Dr. Fenny Shindhika challenged the terminology of “low-income countries,” preferring “under-resourced” or “emerging economies.” The issue, she emphasised, is not lack of potential but lack of political will, infrastructure, and data. One major barrier to progress is underrepresentation.

We cannot project our needs to policymakers if we do not have the data.” – Dr. Fenny Shindhika

Across much of Africa, comprehensive CHD registries do not exist. Without electronic data systems and national repositories, the true burden remains hidden, and what is unseen is rarely funded. Every country must establish CHD registries to inform resource allocation and policy development.

She highlighted the deeper layers of access in Africa. The first is financial access: can families afford treatments? Second is geographic access: are services centralised in cities? Third is timeliness: are children presenting too late? The fourth is quality and safety: are structures and teams properly trained? The fifth is sustainability: are programs mission-based or system-based? No doubt, untreated CHD has ripple effects, such as loss of productivity, financial collapse of families, and national economic consequences. In her words “When you service a child, you service the future.”

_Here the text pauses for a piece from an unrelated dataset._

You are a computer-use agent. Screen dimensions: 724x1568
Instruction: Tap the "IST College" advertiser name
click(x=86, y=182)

Dr. Krishna Kumar dismantled a dangerous myth: that CHD mainly affects older children.

CHD Care Globally

In reality, most deaths occur in the newborn and infant period. Many babies with critical heart defects die before their first birthday and often without diagnosis. As infant mortality from infections declines globally, CHD is climbing the ranks as a leading cause of death between one month and one year of age yet, access remains alarmingly low in under-resourced settings, sometimes below 5%.

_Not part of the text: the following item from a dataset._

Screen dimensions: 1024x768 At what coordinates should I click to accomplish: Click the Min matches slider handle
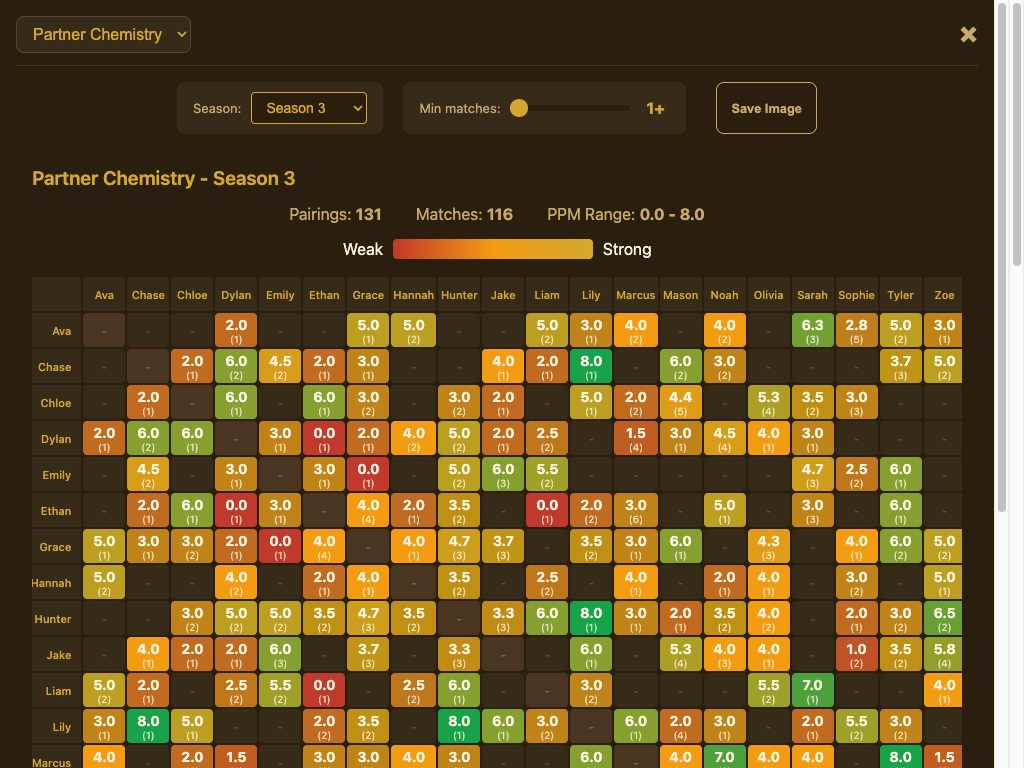(x=519, y=108)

He also posed an important question: What proportion of infants with CHD receive timely surgery? For much of Africa, the honest answer is uncomfortable. CHD care is not a single intervention. It is requires lifelong care:

  • Screening (prenatal scans and pulse oximetry)
  • Diagnosis (accessible echocardiography)
  • Referral and stabilisation 
  • Safe transport systems
  • Surgical and intensive care capacity
  • Follow-up and long-term care

When any one link is weak, children are lost.

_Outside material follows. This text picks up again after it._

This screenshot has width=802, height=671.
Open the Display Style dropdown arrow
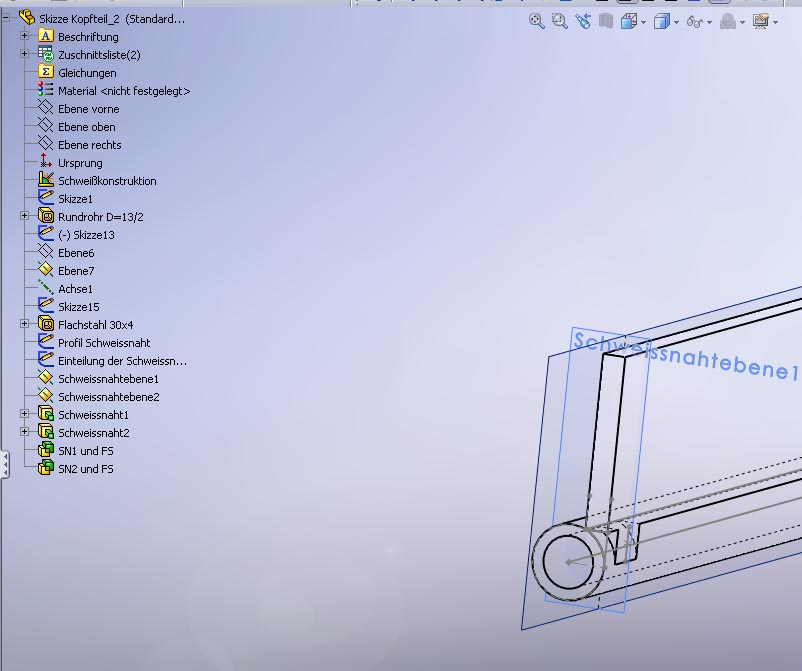(677, 22)
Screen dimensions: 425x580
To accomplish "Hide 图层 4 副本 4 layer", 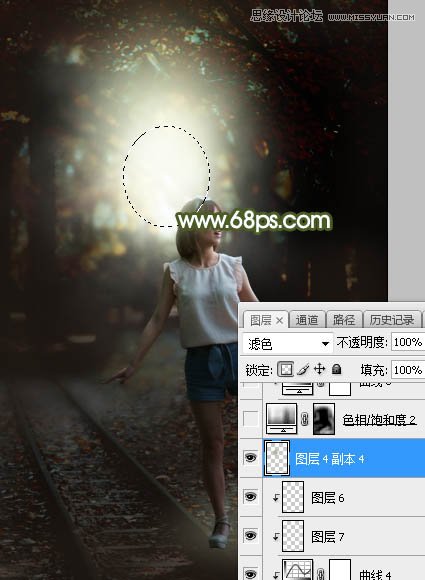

Dr. Kumar also shared how newborn screening programs in Kerala, India dramatically reduced late diagnoses, identifying most critical cases within the first day of life. The lesson, though often said? Early detection saves lives, but only if treatment capacity exists.

He also addressed several other misconceptions:

  • CHD is rare.
  • Outcomes in Africa can never match high-income countries.
  • It is too expensive to attempt.

The truth remains that with cost-adapted models, strong coordination, and workforce development, outcomes can approach global standards, even in resource-constrained environments.

Both speakers emphasised that political commitment is the backbone of change.

CHD programs are resource-intensive. They require: government funding, national policies, regional pooling of resources, workforce development, quality improvement systems, ethical and team-based practice, and international partnerships. No single hospital or charity can do this alone. Much synergy and collaboration is required from healthcare institutions, charity organisations, professional bodies, universities, government, donors, etc. to run a successful CHD program.

For Nigeria and much of Africa, the urgency is clear:

  • Infant mortality is increasing.
  • CHD will become increasingly visible.
  • Demand for pediatric cardiac care will rise sharply within the next decade.

Preparation cannot wait. If we build systems now – screening networks, training hubs or programs, centres of excellence, and data registries, we can close the gap before it widens further.

Beyond being an awareness and educational session, the webinar was a call to action: for governments to prioritise CHD in national health strategies, for clinicians to advocate, document, and collaborate, for donors and partners to invest in sustainable systems, not temporary missions, and for families and advocates to continue raising their voices.

Truly, where a child is born should not determine whether their heart keeps beating. We must continue to combine our advocacy efforts as a nation and as a continent and work towards equitable CHD care in Nigeria, across Africa, and globally.